[Text shown]
----
Nirmala Sitharaman should explore American F35s, go beyond Russian S400 to bolster weak Indian Air Force
The purchase of five S400 surface to air missile systems is acceptable as a defence ring for India's sensitive installations, but it does not compensate for a dwindling air force and India should seriously knock on the door for the F35 as a back up to the limited S400
India and Russia are ready to close deal on the S400 Triumf advanced surface-to-air missile system (SAMs), and a commerical contract is most likely to be signed during Defence Minister Nirmala Sitharaman's visit to Russia in April this year. But where Indian Air force muscle is concerned, the atrophy set in two decades ago and it does not matter what options are placed on the table.
If we were a more military savvy and aware nation we would have indicted two governments for letting things slide and leaving India vulnerable. As a matter of fact vulnerable is a gentle word. We are wide open and the amazing part is we either pretend this is not true or that so long as the Indian ostrich keeps its head stuck in the sand there is no problem.
----
[What you need to do]
Reproduce, word for word, the part of the S400 article from "If we were a" to "is no problem.". The data after this point is separate material and unrelated to the S400 article.

[Dataset content]
----
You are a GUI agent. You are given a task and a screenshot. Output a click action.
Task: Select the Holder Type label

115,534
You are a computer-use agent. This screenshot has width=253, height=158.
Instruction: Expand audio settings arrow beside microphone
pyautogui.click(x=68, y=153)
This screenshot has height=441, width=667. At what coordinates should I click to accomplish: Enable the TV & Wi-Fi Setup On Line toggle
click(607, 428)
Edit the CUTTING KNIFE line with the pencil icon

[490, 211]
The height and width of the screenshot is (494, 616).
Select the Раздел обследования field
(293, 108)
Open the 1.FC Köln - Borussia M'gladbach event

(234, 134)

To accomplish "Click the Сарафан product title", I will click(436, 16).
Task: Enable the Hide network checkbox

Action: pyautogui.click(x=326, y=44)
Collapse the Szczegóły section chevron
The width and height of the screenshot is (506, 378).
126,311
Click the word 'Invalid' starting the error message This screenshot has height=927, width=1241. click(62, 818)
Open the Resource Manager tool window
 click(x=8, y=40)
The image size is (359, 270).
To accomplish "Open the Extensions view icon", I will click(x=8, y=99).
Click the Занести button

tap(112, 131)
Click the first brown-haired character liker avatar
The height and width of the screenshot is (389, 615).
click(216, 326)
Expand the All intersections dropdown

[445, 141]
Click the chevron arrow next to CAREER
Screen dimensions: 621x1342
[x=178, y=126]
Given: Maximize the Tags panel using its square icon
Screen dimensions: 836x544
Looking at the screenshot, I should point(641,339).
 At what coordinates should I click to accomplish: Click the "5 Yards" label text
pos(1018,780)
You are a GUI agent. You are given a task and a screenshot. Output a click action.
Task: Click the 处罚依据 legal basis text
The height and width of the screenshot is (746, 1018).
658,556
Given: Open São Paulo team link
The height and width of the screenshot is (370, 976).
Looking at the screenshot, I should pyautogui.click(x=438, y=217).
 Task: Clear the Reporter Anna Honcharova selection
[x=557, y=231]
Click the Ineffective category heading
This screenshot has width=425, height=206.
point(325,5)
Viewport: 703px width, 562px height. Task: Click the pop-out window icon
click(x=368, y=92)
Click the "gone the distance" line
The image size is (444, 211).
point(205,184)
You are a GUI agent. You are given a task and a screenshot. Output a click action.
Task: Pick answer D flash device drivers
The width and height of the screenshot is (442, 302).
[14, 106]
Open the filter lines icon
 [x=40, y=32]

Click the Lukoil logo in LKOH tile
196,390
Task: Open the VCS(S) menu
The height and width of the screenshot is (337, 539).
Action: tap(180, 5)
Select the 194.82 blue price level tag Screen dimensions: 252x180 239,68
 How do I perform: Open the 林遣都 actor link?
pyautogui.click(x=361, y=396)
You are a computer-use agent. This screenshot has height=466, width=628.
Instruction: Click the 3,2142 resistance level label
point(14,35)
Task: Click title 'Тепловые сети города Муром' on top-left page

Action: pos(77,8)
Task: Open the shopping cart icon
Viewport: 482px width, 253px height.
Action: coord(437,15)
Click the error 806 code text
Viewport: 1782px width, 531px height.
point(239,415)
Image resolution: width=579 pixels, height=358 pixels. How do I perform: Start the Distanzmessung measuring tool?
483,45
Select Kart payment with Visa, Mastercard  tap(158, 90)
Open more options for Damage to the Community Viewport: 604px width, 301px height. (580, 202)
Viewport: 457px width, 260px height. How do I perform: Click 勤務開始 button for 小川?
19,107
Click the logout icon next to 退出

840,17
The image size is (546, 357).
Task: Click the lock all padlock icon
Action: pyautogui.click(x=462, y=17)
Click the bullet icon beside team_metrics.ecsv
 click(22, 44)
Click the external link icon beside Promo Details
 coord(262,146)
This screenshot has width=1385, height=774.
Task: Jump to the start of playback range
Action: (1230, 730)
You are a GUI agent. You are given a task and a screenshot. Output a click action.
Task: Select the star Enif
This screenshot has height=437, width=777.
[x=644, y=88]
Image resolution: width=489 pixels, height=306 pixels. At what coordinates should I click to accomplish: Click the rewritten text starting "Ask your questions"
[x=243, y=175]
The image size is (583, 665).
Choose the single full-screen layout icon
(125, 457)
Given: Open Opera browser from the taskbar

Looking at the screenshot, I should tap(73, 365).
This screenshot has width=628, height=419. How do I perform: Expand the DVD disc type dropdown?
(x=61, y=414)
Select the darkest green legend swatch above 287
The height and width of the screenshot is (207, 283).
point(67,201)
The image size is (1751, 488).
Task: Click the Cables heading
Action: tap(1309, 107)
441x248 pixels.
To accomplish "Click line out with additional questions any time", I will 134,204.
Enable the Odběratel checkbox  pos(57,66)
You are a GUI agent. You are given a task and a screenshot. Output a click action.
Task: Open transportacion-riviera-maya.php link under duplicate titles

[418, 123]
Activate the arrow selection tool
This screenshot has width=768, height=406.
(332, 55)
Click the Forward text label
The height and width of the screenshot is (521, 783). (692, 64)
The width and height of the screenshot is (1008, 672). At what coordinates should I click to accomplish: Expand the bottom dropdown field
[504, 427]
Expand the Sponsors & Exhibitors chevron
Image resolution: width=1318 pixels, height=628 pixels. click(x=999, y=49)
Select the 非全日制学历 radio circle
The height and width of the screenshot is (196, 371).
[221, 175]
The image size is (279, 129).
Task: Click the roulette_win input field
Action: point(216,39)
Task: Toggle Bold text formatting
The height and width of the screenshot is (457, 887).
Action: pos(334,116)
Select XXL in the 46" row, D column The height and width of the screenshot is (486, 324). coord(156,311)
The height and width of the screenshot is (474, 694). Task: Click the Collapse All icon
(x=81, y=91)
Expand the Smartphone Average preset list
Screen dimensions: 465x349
----
[Output for this task]
If we were a more military savvy and aware nation we would have indicted two governments for letting things slide and leaving India vulnerable. As a matter of fact vulnerable is a gentle word. We are wide open and the amazing part is we either pretend this is not true or that so long as the Indian ostrich keeps its head stuck in the sand there is no problem.